Selon les spécialistes, les situations occasionnant l’apatridie sont multiples, outre la non-déclaration des naissances comme le montre l’exemple de Dié Fall, des personnes sont devenues apatrides à cause de certaines politiques de discrimination ethniques ou religieuses, de l’émergence de nouveaux Etats et les transferts de territoires entre Etats existants et les manquements dans les lois sur la nationalité.
Au Sénégal le taux de déclaration des naissances a aujourd’hui atteint 80%, selon Mirrka Mattila, spécialiste de la protection des enfants au niveau du bureau Afrique de l’ouest et du centre de l’Unicef (Fonds des nations Unies pour l’enfance). Cela laisse toujours sur le bord de la route quelque 20 %. Au Nigeria, géant démographique du continent, ce taux des « déclarés » est seulement de 25%. Le Sénégal qui a signé tous les textes internationaux sur l’apatridie, s’est toutefois engagé dans une série d’initiatives préventives.

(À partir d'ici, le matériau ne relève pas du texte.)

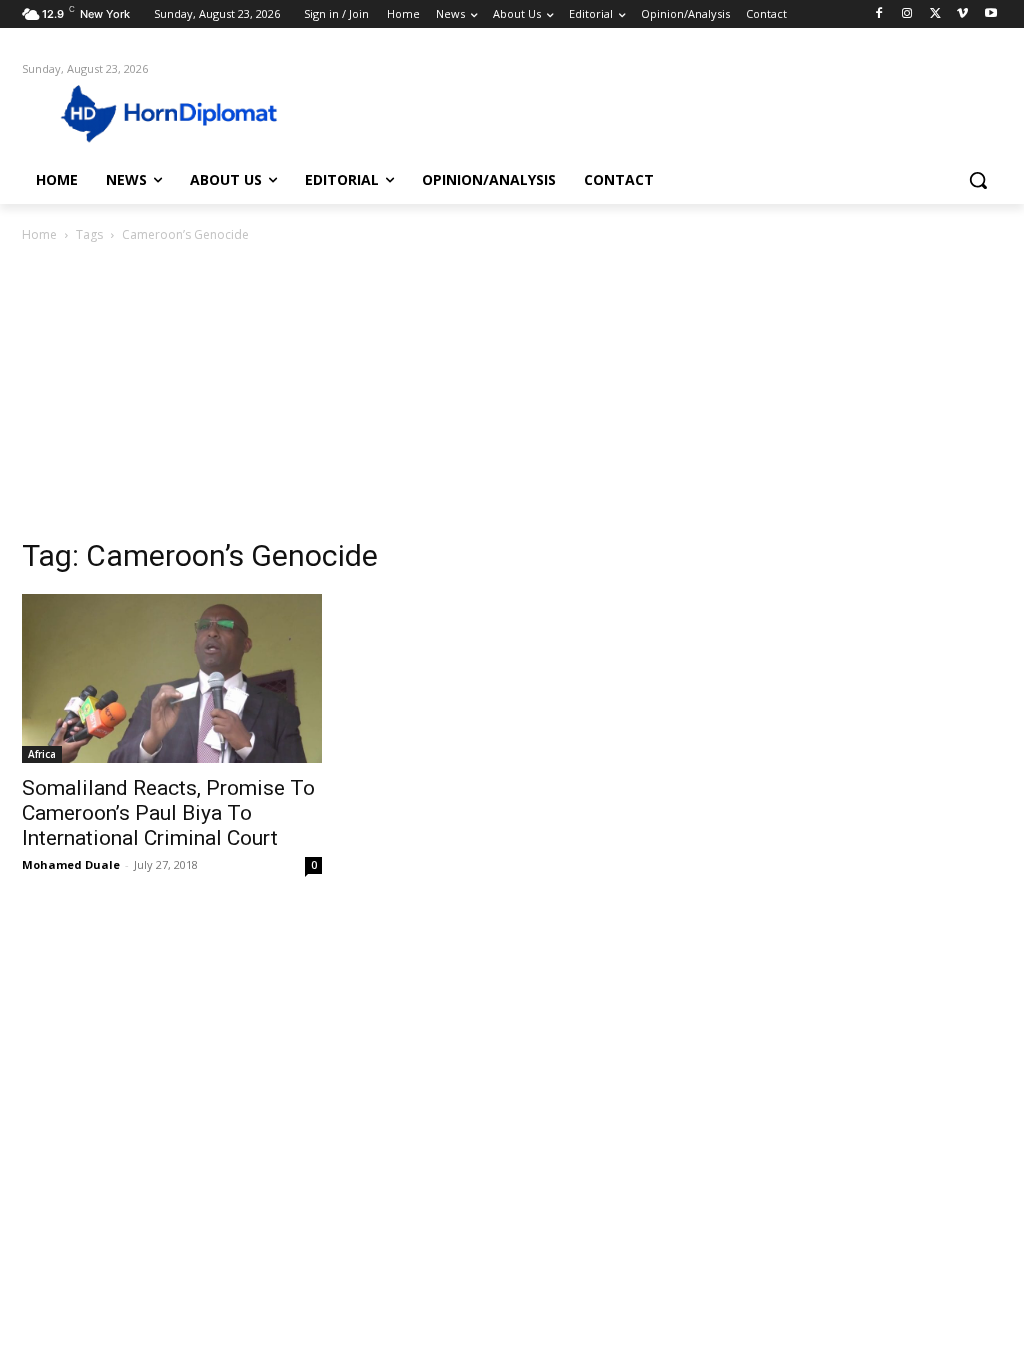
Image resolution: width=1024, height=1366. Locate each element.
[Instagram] (907, 14)
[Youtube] (990, 14)
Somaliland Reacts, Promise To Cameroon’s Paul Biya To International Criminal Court (168, 813)
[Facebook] (879, 14)
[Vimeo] (962, 14)
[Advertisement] (512, 396)
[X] (935, 14)
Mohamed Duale (71, 864)
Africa (42, 754)
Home (39, 234)
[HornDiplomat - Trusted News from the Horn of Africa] (139, 112)
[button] (978, 180)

« Le Sénégal est en train de moderniser son état civil en numérisant les actes de naissance pour faciliter et rendre plus fiable l’octroi des extraits de naissance », précisait Abibatou Babou Wade, point focal de la lutte anti-apatridie et directrice des Affaires civiles et du Sceau au Ministère de la Justice du Sénégal. Selon Mme Wade, les audiences foraines (campagnes d’inscription sur les registres d’Etat civil de personnes non déclarées à la naissance) entre 2015 et 2016 ont permis l’inscription de 300 000 personnes dans les registres d’Etat civil.
Une chance qui fuit Dié Fall, cependant. « Sur recommandations du HCR, J’ai fait des démarches lors d’audiences foraines mais les inscriptions s’adressent aux personnes de moins de quinze ans, c’est ce que l’on m’a dit à plusieurs reprises », confie cette dame, qui n’a cessé de multiplier en vain les démarches. « Disons que je vis mais je n’existe pas », lâche-t-elle sur un ton trahissant une certaine lassitude.

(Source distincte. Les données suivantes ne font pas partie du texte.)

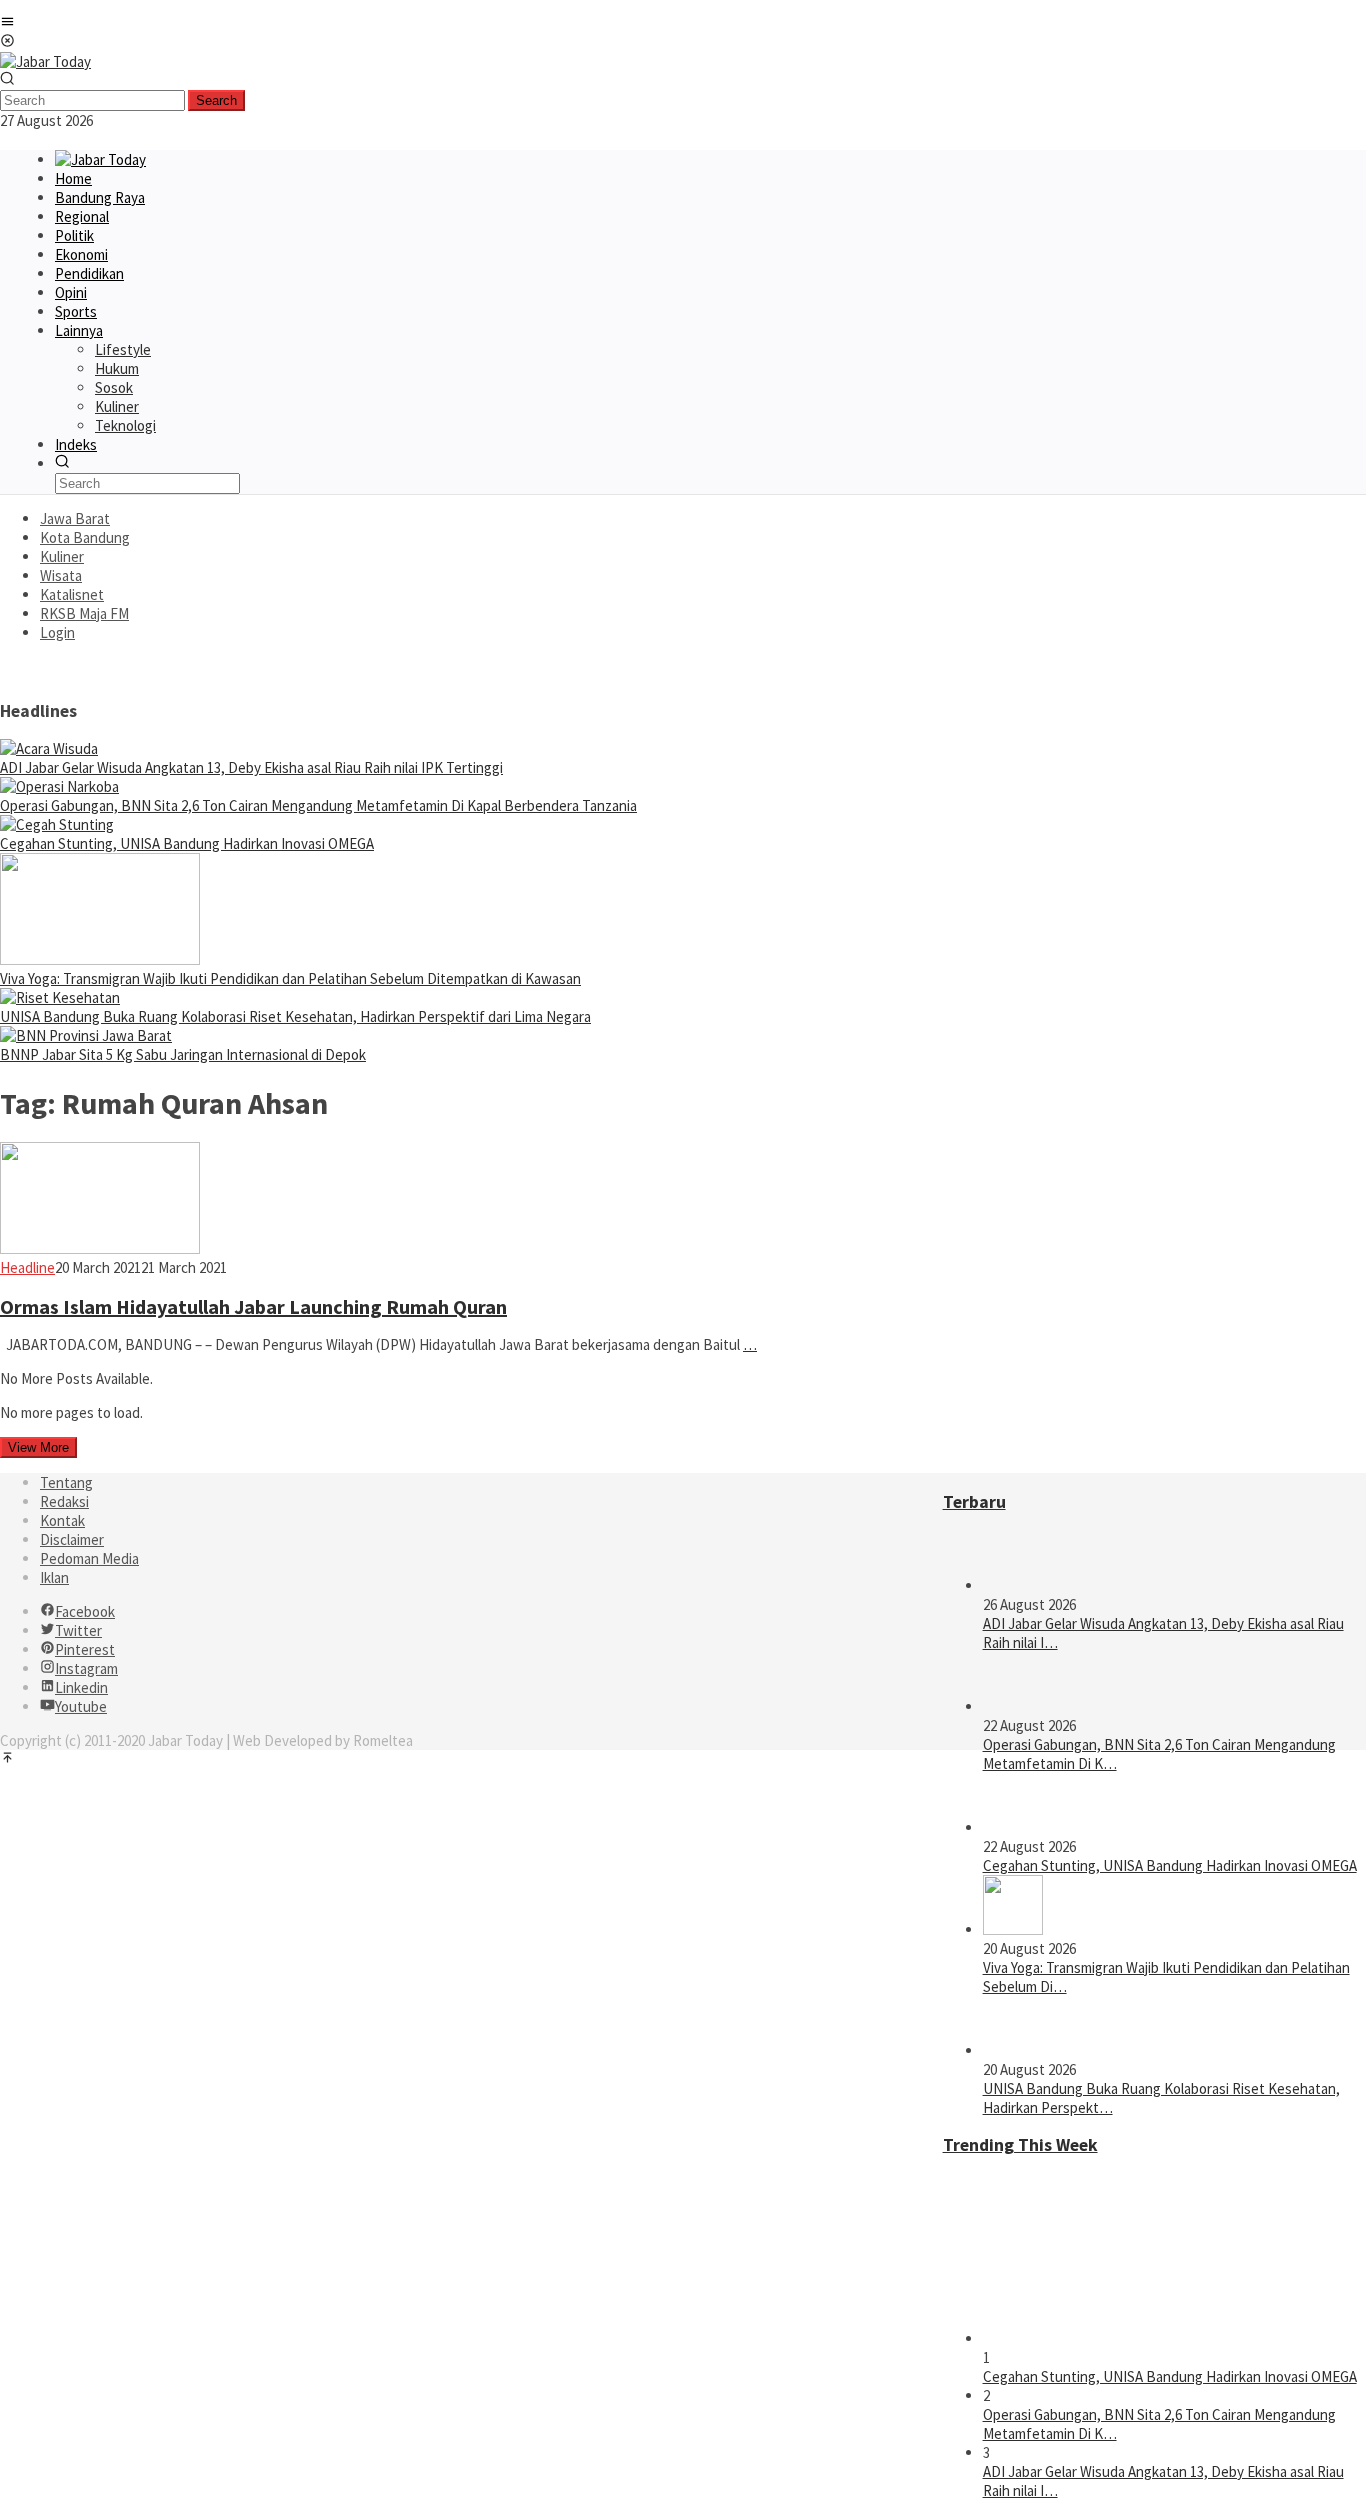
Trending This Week (1020, 2145)
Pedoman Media (89, 1558)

En février 2015, sous la houlette du HCR, les Etats ouest africain ont donné un coup de fouet à leur engagement en faveur de la lutte contre l’apatridie, avec l’adoption de la « déclaration d’Abidjan » qui comporte 25 engagements.
Deux ans après l’adoption de cette déclaration, 45.000 personnes apatrides ou à risque d’apatridie ont pu obtenir des documents d’identité en Afrique de l’Ouest. 10.555 certificats de nationalité ont été délivrés en Côte d’Ivoire de même que 34.000 extraits de naissance principalement au Bénin, au Mali, en Côte d’Ivoire.
Deux ans après les efforts concertés des Etats ont abouti à l’adoption début mai 2017 à Banjul en Gambie, d’un plan régional d’éradication de l’apatridie au sein de la Communauté économique des Etats de l’Afrique de l’ouest (Cedeao) qui selon les chiffres de l’Onu compte près d’un million de personnes apatridies ou à risques d’apatridie.